WHAT THIS TASK INVOLVES: Search the listing below for the string "cell" and show each line that contains it.
-------- DATA FOR ANALYSIS
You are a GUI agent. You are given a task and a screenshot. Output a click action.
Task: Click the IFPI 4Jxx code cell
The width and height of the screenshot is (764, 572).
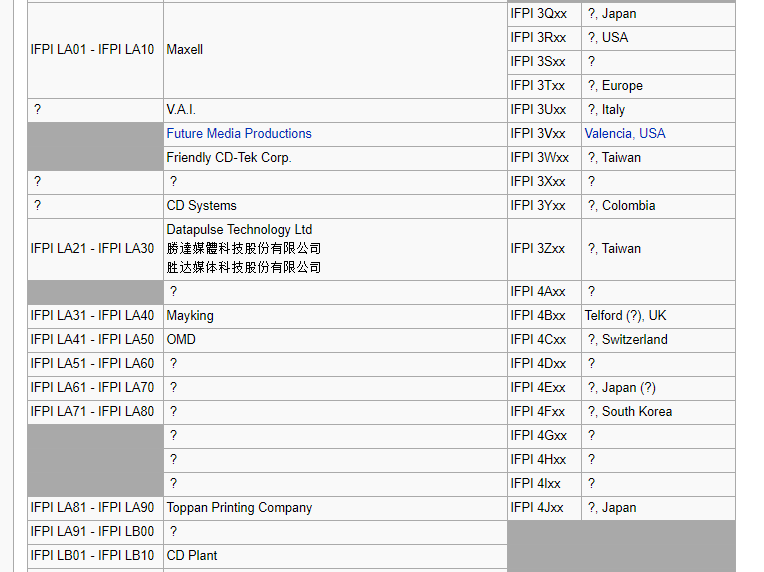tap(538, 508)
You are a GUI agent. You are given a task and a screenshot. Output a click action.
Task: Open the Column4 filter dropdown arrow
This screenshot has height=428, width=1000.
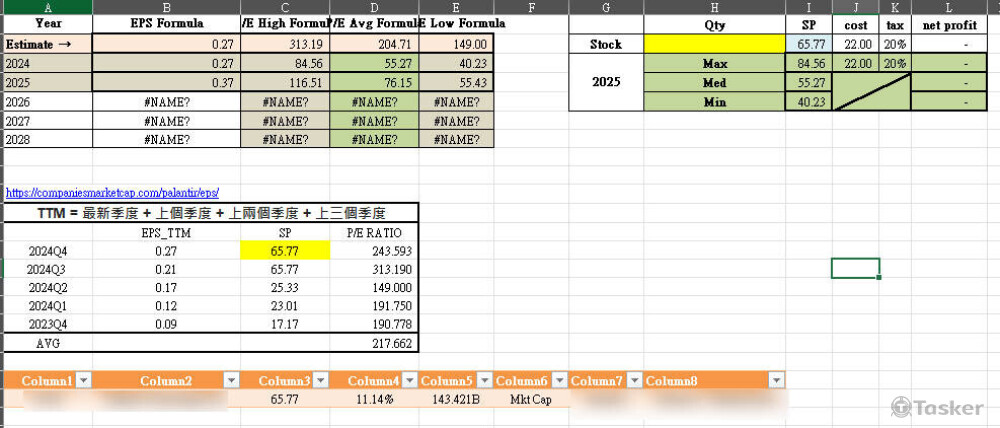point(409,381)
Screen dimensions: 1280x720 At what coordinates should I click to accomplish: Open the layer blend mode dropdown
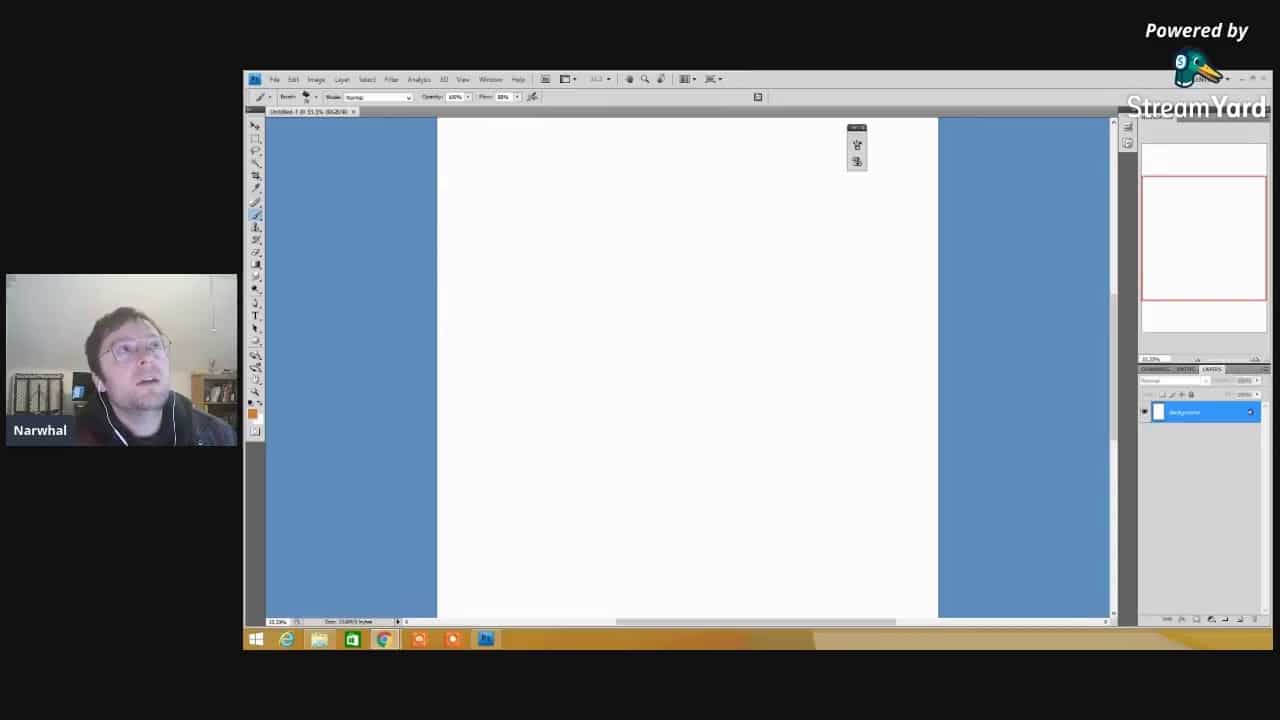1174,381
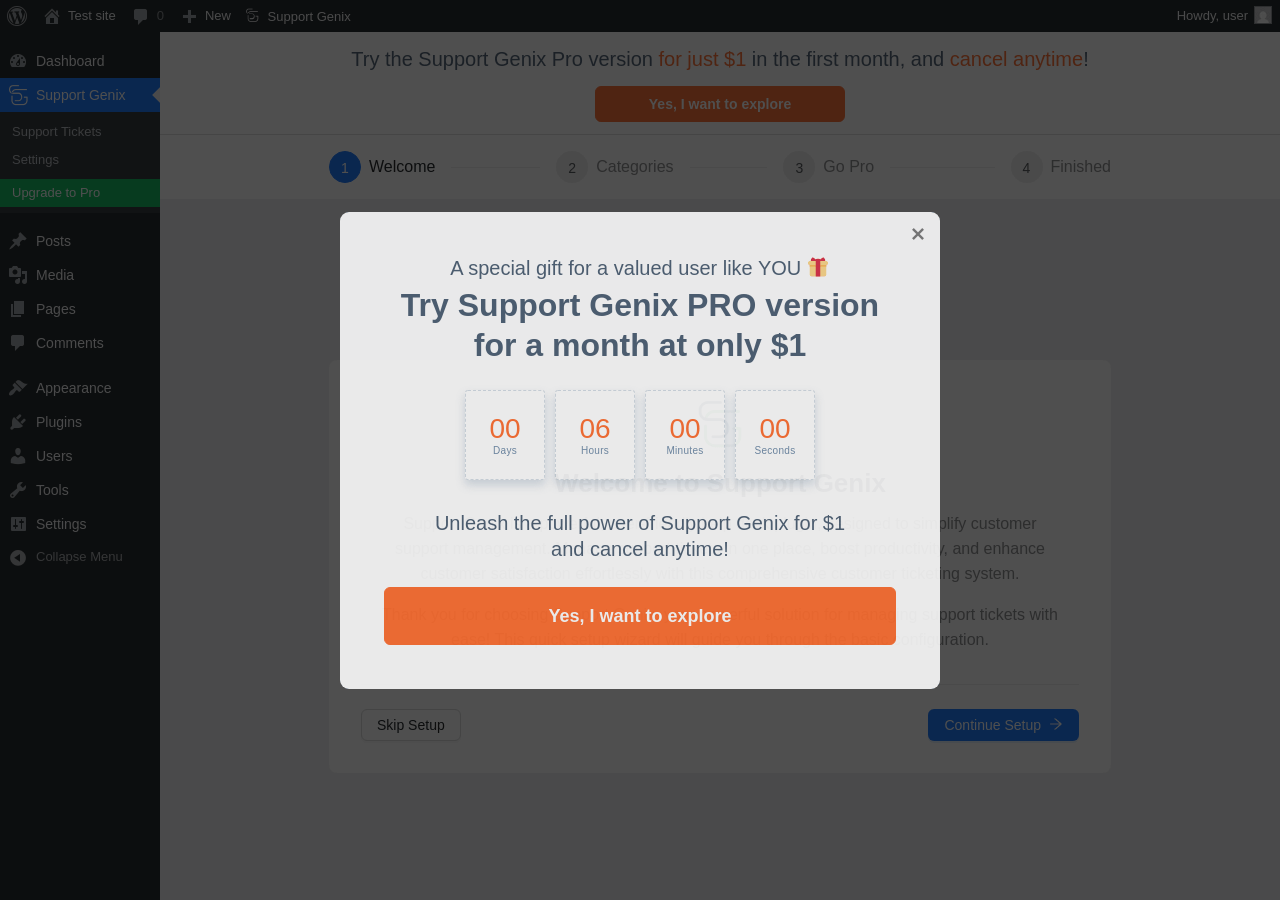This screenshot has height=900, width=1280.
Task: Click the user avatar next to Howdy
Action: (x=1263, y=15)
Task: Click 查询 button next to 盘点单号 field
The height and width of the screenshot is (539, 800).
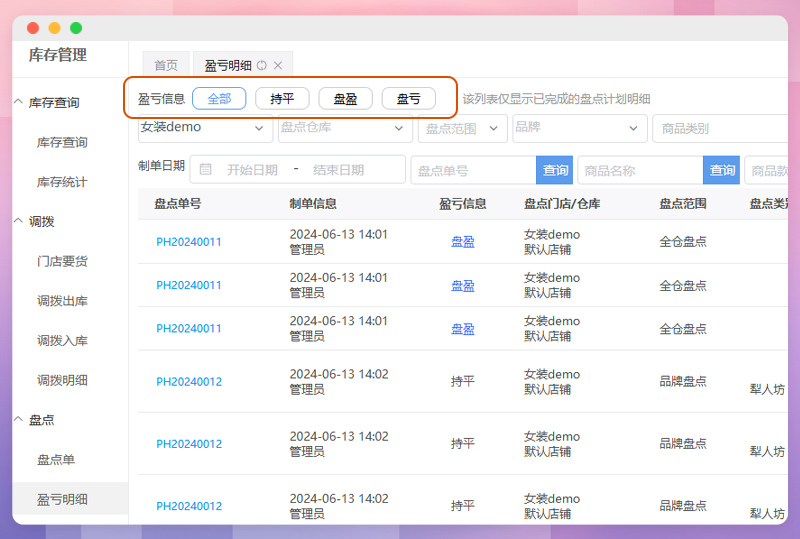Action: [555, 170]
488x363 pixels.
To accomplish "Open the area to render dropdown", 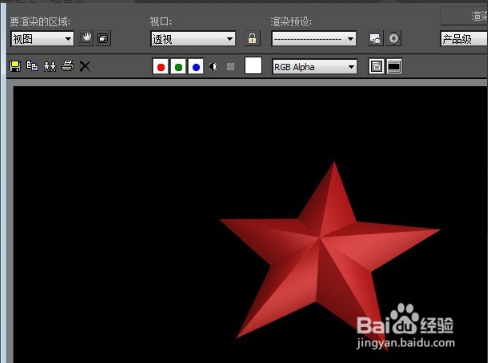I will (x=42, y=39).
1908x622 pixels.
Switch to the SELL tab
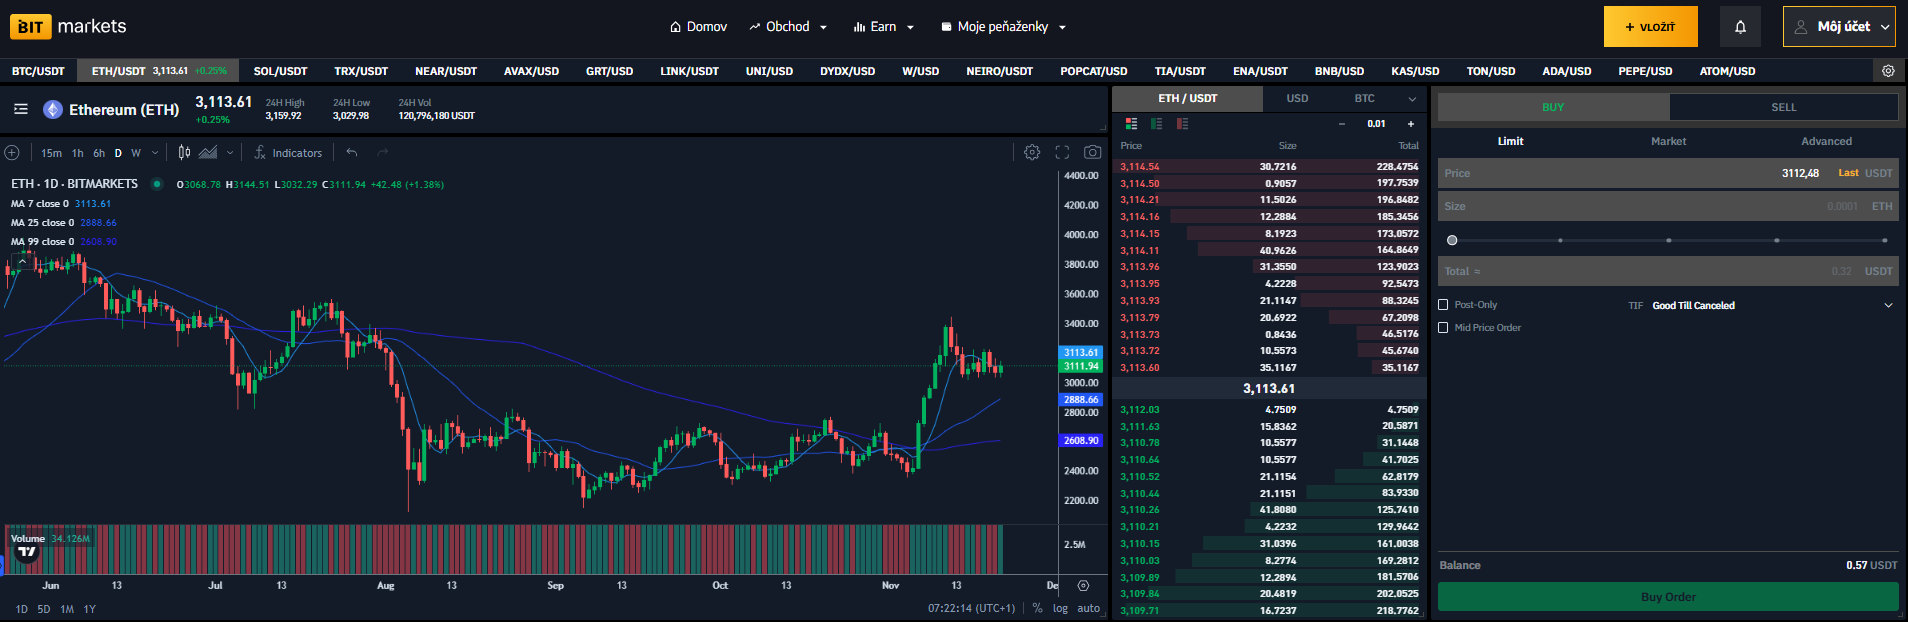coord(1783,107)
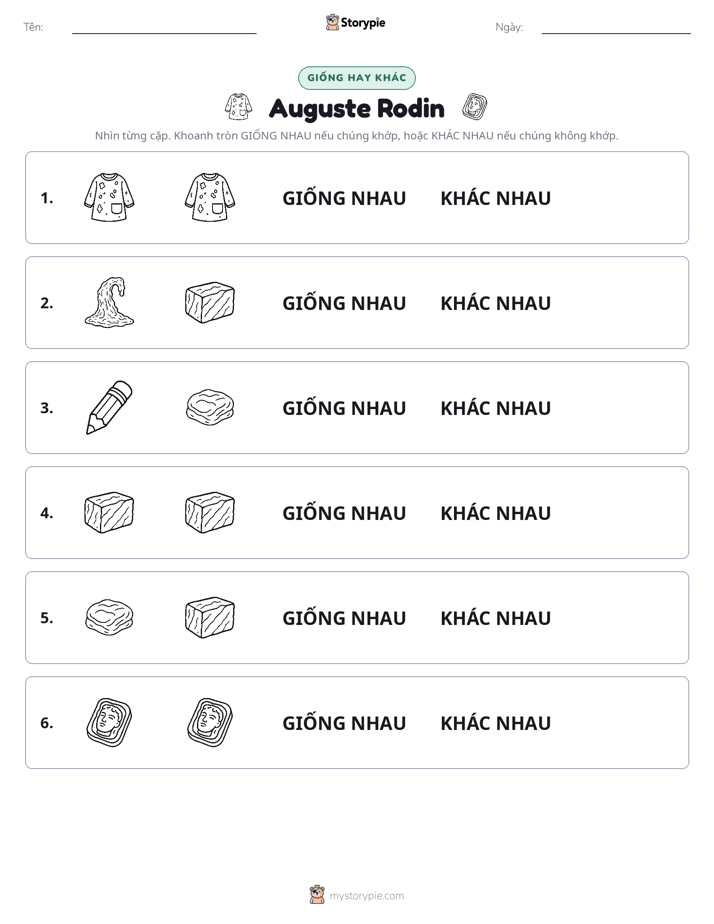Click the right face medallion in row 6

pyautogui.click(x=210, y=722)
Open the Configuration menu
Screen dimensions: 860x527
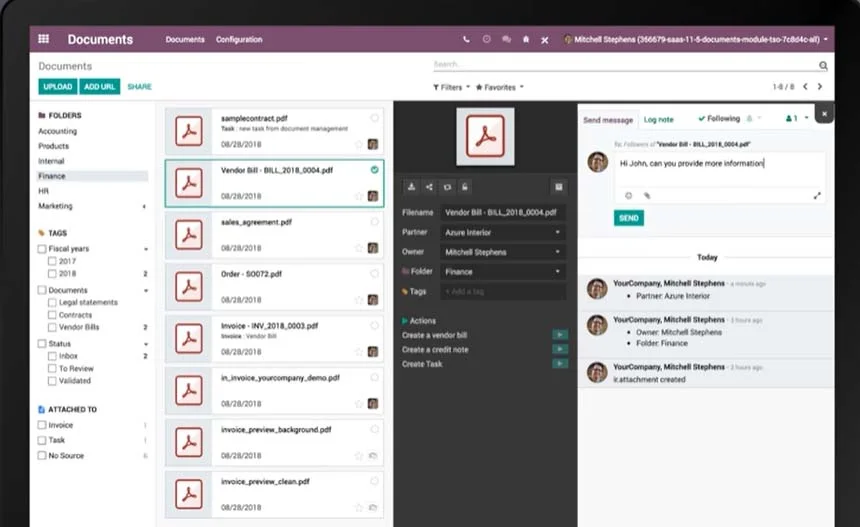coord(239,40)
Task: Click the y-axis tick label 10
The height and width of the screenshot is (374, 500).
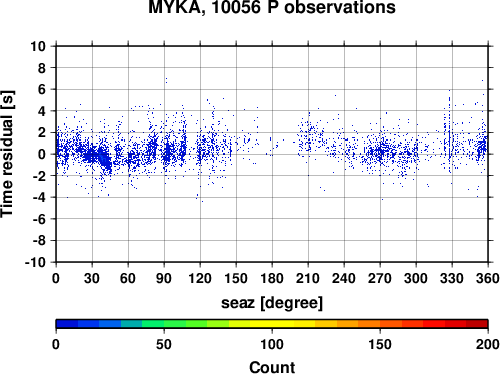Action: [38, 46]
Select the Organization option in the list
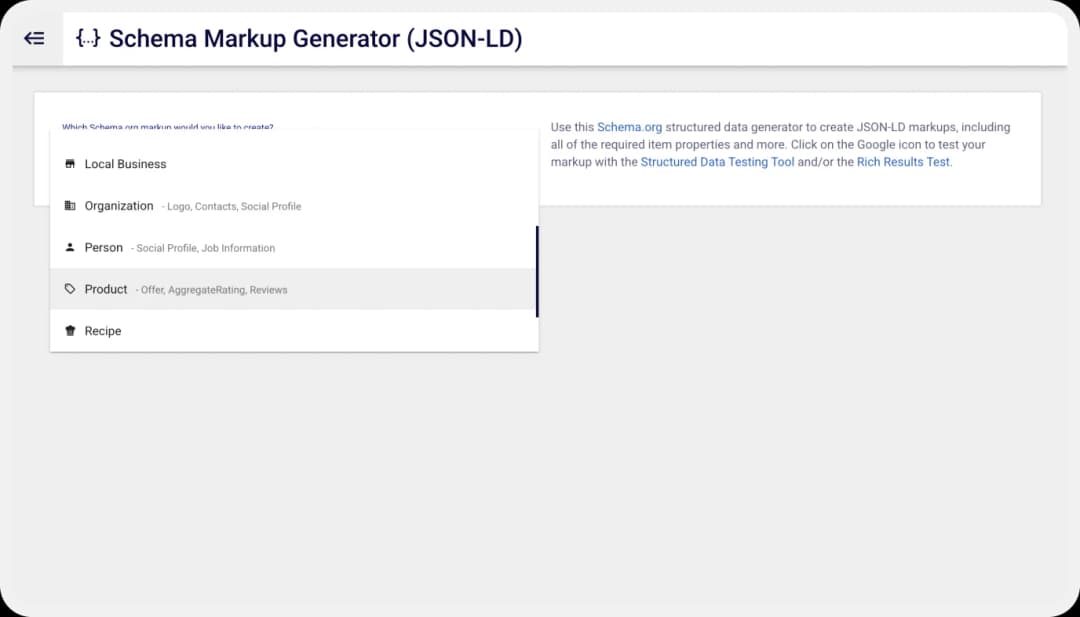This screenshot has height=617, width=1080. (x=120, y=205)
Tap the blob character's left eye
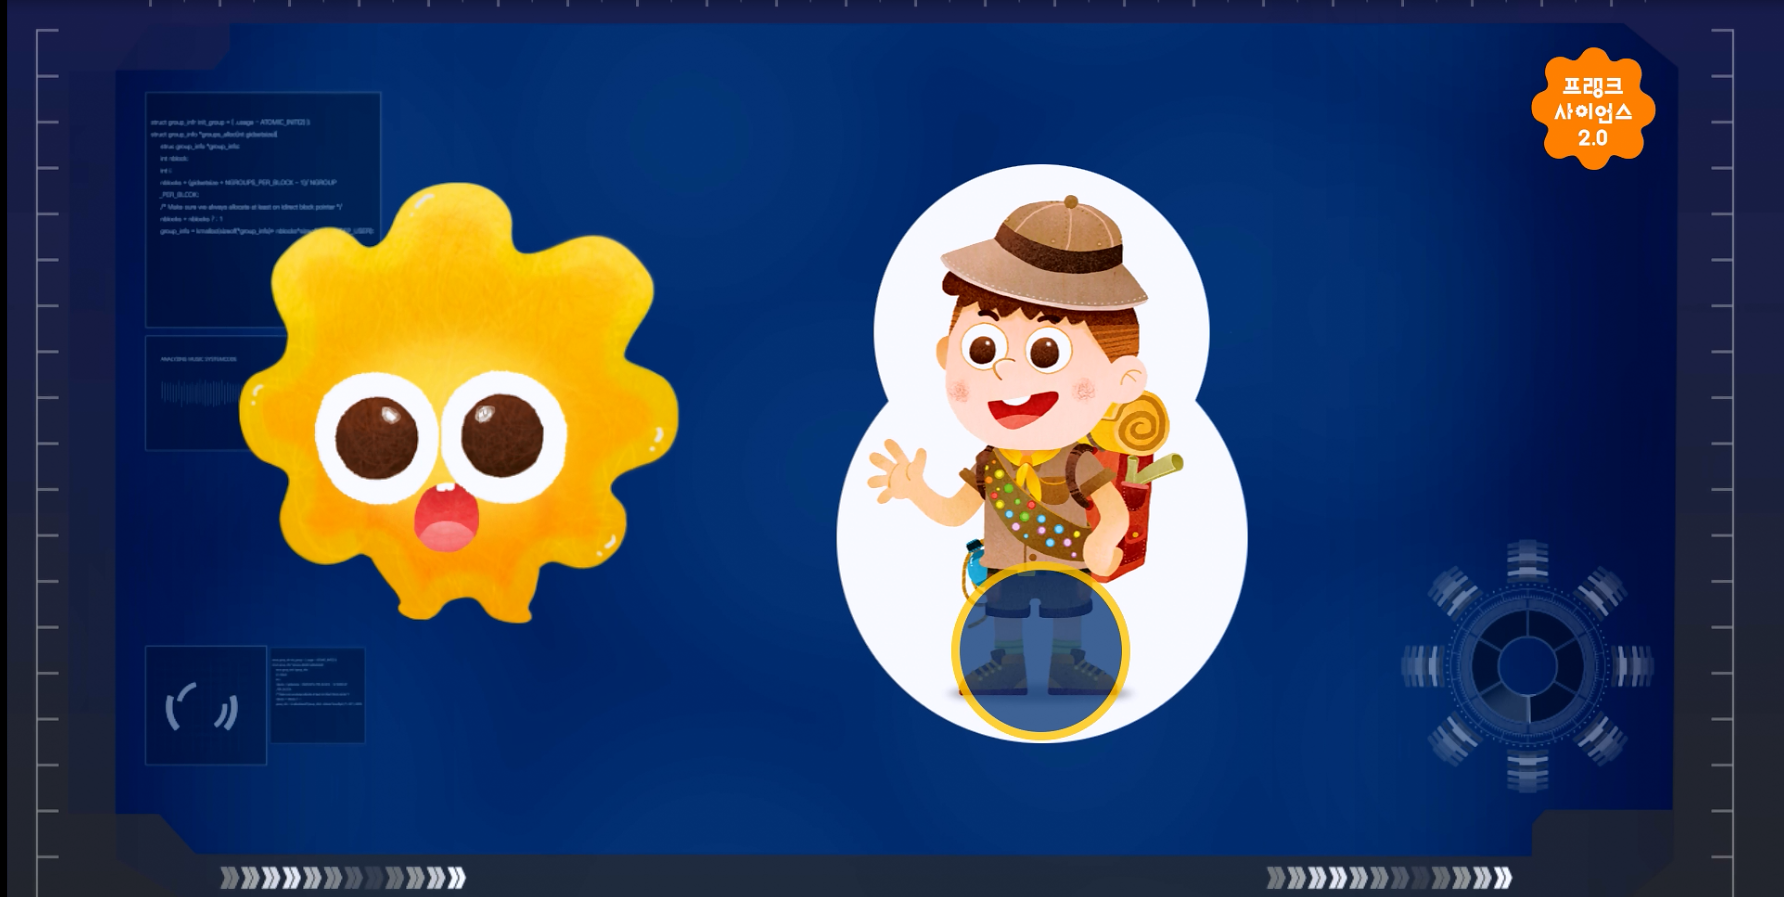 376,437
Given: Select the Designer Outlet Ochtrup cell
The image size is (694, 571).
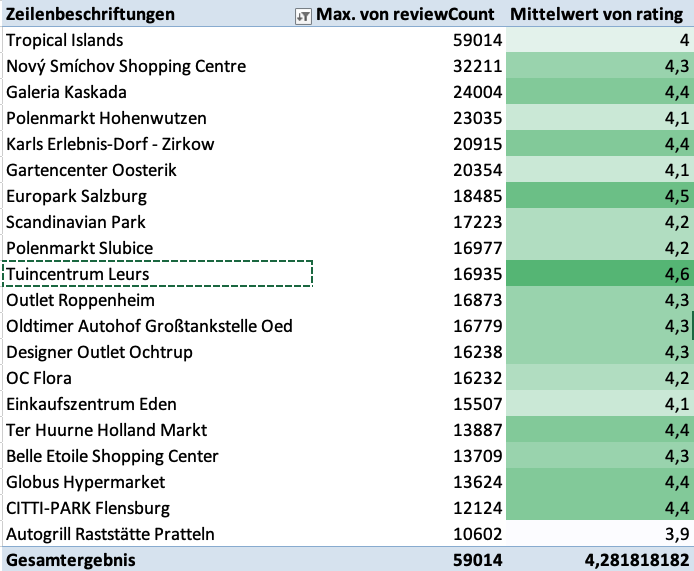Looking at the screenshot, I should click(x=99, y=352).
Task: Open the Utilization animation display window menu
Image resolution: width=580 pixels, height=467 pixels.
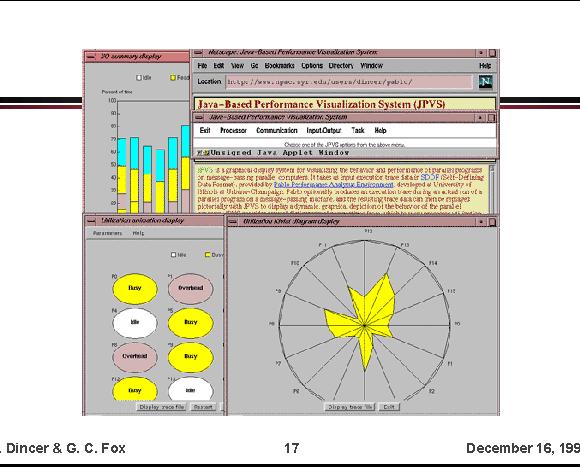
----------------
RESPONSE BELOW:
Task: Click the IFPI 4Jxx code cell
Given: Select the Designer Outlet Ochtrup cell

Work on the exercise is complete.